2025-04-07
Teaching my regular classes at the Ross Farnsworth - East Valley YMCA.
Tonight’s adult class was entirely kata. We went through the first 7: Taikyoku Shodan through Tekki Shodan. Some of those were beyond particular students’ “pay grade” and some weren’t going to be on anyone’s next test, but I think there’s value in giving everyone at least a passing familiarity with all of them, and everyone learned something along the way.
Perhaps the most important lesson was that kata (like karate, itself) is more like math than history. The kata are learned in this order for a reason. You spend three katas learning how to pivot 270° before stepping into front stance so that, by the time you make it to Heian Sandan, you’re ready to pivot 270° before stepping into kiba-dachi, etc. Likewise, you learn how to pivot out of kosa-dachi in Heian Yondan so that you can apply that same footwork with much more difficult upper body techniques at the end of Heian Godan.

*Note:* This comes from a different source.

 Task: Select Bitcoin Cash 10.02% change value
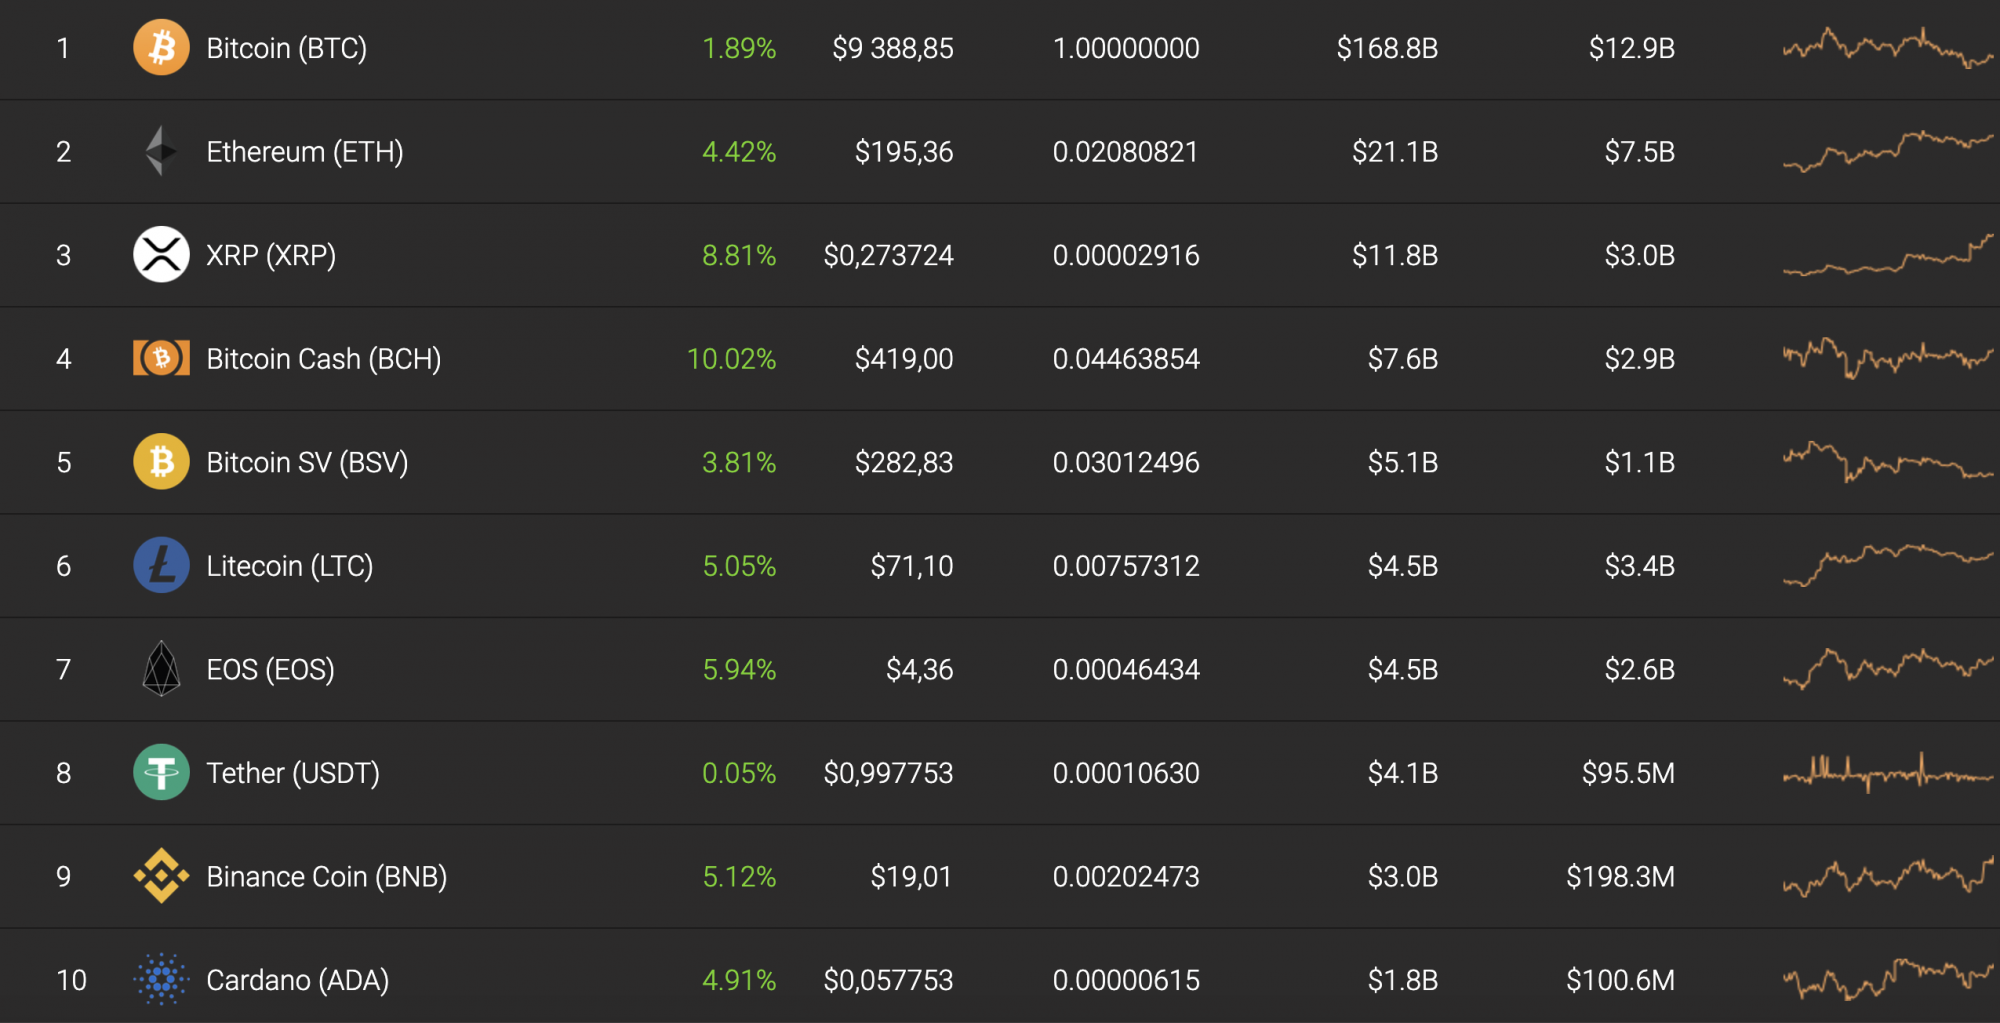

The last half of the class was a very specific instance of this same lesson. We took the hammerfist strike from Heian Shodan and applied it as an unbalancing technique. Then we took that same application and applied it to the first move of Tekki Shodan. Different kata … different stance … different approach angle … but with a similar result and position that makes it much more difficult for the attacker to counter.